### DATA SHOWN
------------------------------------

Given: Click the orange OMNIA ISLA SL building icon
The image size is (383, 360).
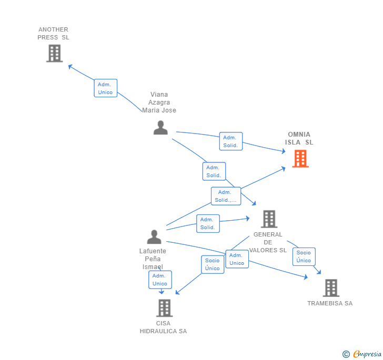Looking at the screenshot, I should click(300, 158).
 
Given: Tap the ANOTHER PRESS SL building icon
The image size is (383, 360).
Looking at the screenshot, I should click(54, 53).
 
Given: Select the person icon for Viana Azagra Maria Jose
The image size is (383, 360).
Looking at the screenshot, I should click(160, 128).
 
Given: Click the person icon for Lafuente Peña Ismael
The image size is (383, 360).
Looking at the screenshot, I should click(154, 237).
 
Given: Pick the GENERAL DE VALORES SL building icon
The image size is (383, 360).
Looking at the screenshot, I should click(269, 219).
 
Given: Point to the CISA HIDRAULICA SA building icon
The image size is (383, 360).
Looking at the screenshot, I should click(164, 308).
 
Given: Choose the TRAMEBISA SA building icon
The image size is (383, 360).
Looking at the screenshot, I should click(331, 288).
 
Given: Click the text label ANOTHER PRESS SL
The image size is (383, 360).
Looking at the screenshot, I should click(53, 34).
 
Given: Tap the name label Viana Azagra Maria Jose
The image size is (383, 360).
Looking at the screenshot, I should click(159, 102).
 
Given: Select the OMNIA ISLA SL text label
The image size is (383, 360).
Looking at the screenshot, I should click(299, 138).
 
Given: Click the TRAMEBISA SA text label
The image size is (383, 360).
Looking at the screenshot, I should click(330, 303).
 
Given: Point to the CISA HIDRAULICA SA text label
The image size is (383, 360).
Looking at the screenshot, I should click(163, 327).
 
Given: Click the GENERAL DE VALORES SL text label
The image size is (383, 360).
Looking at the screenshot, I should click(268, 242).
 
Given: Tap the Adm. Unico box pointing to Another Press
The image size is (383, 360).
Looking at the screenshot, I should click(105, 88).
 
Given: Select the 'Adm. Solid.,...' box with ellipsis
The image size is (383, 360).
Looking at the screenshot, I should click(226, 196).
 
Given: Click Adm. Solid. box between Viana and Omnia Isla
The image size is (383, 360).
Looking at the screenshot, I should click(230, 141).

------------------------------------

### WRITTEN PROBLEM
Pull out every line of the material above that contains the string "CISA", and keep in mind that case counts.

### REPLY
Given: Point to the CISA HIDRAULICA SA building icon
Given: Point to the CISA HIDRAULICA SA text label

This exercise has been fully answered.